Langkahnya memelan begitu mendekati arah cahaya. Instingnya menyuruh Alya untuk menempelkan punggung ke dinding. Dari pintu kaca yang pecah, Ia memantau ruangan yang tercahayai oleh lampu putih kedap-kedip. Tengok ke arah kanan, aman dan sepi. Suasananya mirip ruangan resepsionis hotel yang sudah ditinggalkan. Ke arah kiri, ia melihat lift yang tampaknya sudah mati, dengan tangga di sampingnya.
Alya membuka pintu kaca dengan hati-hati agar tidak bersuara. Masuk ke ruangan resepsionis sebelum tiba-tiba sebuah erangan kesakitan terdengar dari ujung lain ruangan. Suaranya cukup jauh. Alya seketika berlari ke arah tangga. "Gak mau tolong, gak mau tahu, gak mau tolong, gak mau tau," gumam Alya meyakinkan dirinya sendiri. Kemungkinan karena Alya terlalu banyak membaca cerita horor, biasanya orang yang menolong itu mati duluan.
Sekarang, ia hanya ingin keluar dari gedung ini. Sekitar beberapa lantai lagi, pikirnya sambil terus berlari, menuruni tangga, berputar di tiap lantai, dan kembali mencari lajur tangga turun.
Tubuh yang terbalut jaket hitam dengan celana piyama merah muda itu tiba di lantai yang gelap. Alya berhenti tiba-tiba. Jarinya menggenggam tas dengan lebih erat, menyiapkannya sebagai senjata bilamana ia bertemu yang aneh-aneh.
Waspada melewati lift, pandangan Alya terus memantau lantai ini.
Tangga turun berikutnya terhalangi batu-batu besar yang entah dari mana. Tidak ada indikasi kerusakan dari tembok di atasnya. Alya memperhatikan ujung anak tangga, sepertinya batu-batu ini bukan terkumpul dari bawah, melainkan dibawa dari lantai ini atau ke lantai ini. Ada banyak bekas gesekan batu di atas keramik tangga tempatnya berdiri.
Apa yang mungkin ada di bawah sana? Masa iya ada sesuatu yang berbahaya di bawah sana? Kenapa batu-batu ini diguling dari atas sini? Gimana caranya batu diangkat ke atas sini?
Pertanyaan terakhir membuat Alya memperhatikan lantai gelap ini lebih seksama. Suasananya masih sama dengan lantai sebelumnya, hancur. Hanya jauh lebih gelap seperti lorong yang tak Alya pilih tadi.

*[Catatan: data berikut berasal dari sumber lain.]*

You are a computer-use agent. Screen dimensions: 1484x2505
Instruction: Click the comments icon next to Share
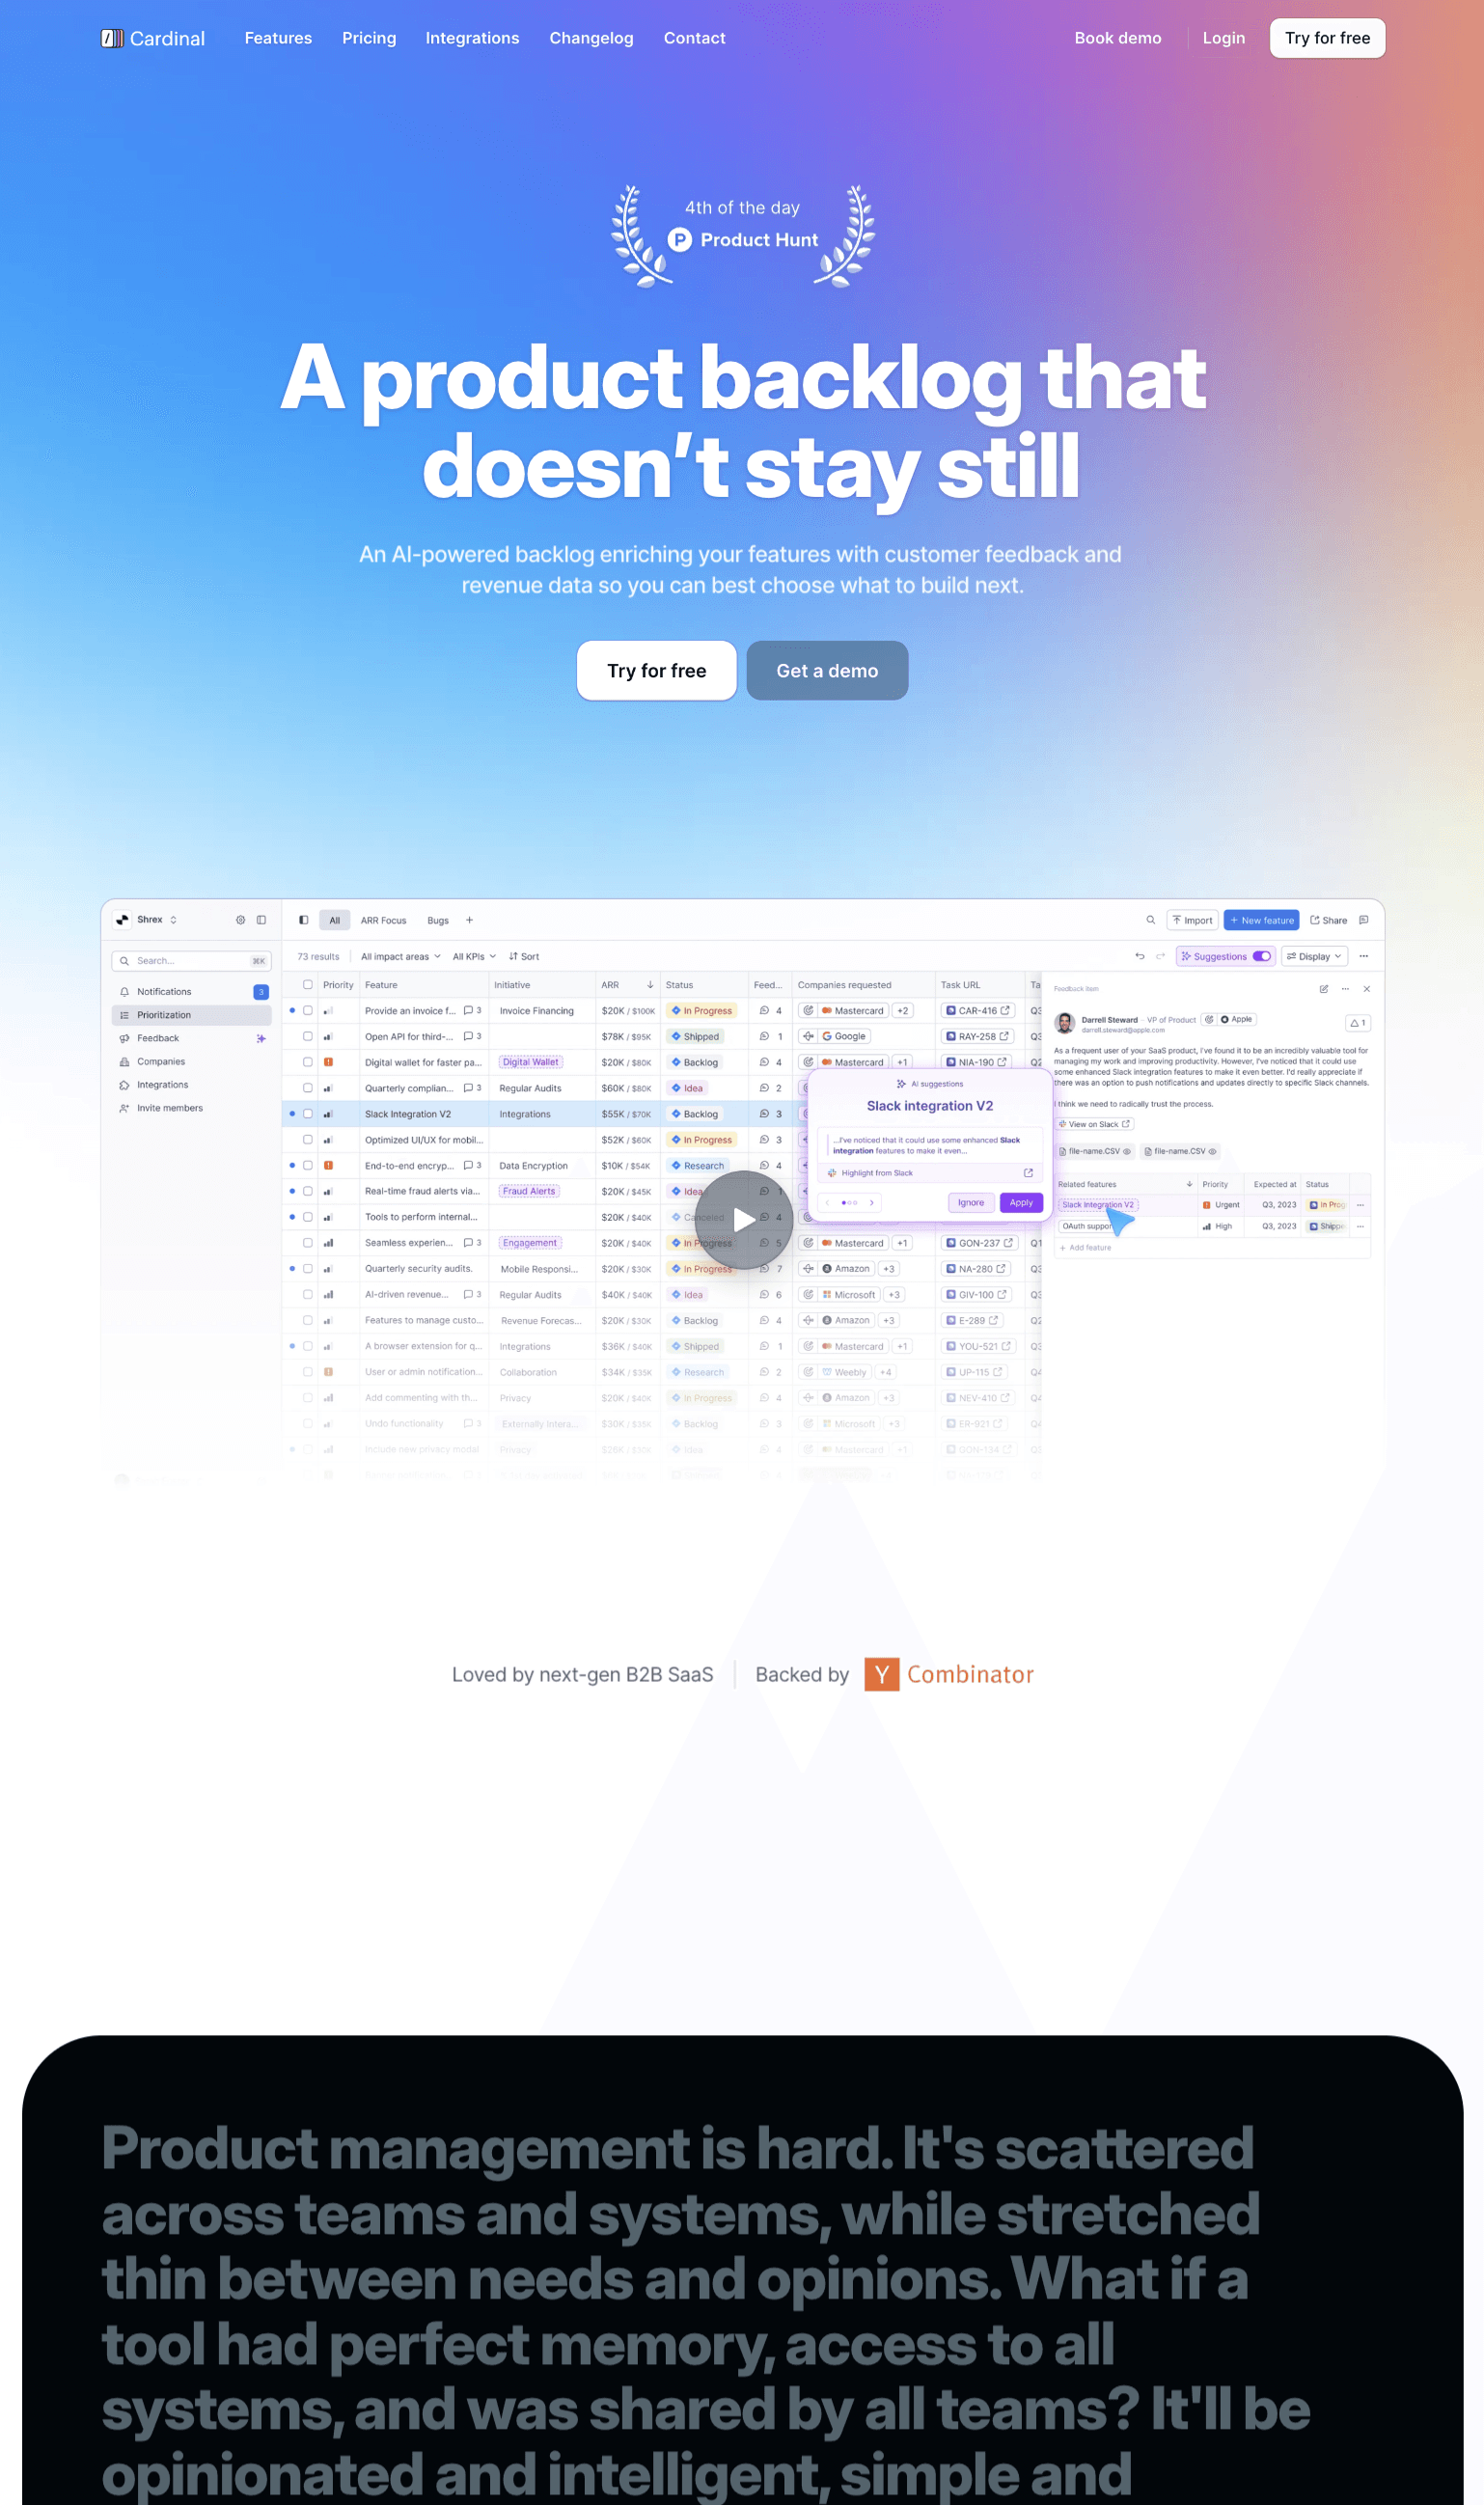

Tiap jendela lebar di sisi tembok membuat Alya berpikir untuk terjun dari lantai ini. Alya menelan ludah. Mendekat pada jendela yang tidak berkunci. Suasana parkiran malam hari dengan lampu-lampu jalan lebih baik daripada cekaman di dalam gedung ini. Mungkin ini sekitar lantai di atas lantai pertama, tidak begitu jauh, pikir Alya.
Alya memerintahkan otaknya untuk mencari cara keluar, memperhitungkan kesakitan yang akan ia alami jika terjun dari lantai dua ini.
Alya memutar otak dan badannya, hingga menemukan sebuah mesin penjual minuman otomatis tepat di belakangnya dan memutuskan untuk mengarahkan mesin tersebut ke arah jendela.
Sebenarnya, ada lubang besar dengan pecahan tembok ke arah dalam sekitar tujuh meter dari tempat Alya berpikir. Namun, Alya belum menyadarinya karena pikirannya tertuju pada bagaimana cara mengarahkan vending machine agar kacanya pecah dan ia bisa keluar, kemudian terjun.
Alya mencoba mengangkat mesin itu. Namun, berat. Terlalu berat bagi Alya.
Alya berhenti sebentar, mencari sesuatu yang dapat membantunya memindahkan mesin ini.
Pandangannya sempat terhenti di lubang besar yang berpotensi sebagai solusi bagi masalahnya itu. Namun, Alya malah mencari kayu panjang di sekitarnya.
Dalam hidup, ketika manusia mencoba mencapai sesuatu, kemungkinan ada masa saat mereka melewatkan hal besar yang terpampang jelas di depan mata. Untuk Alya, momen ini adalah masanya.
Sedangkan lubang besar seakan memasang tampang tidak percaya pada Alya yang tengah mencari besi di depan mulutnya.
***
.
.
.
Ending chapter model apa ini?
Kuanggap ini sebagai proyek pemanasan buat nulisku. Sudah lama sekali rasanya.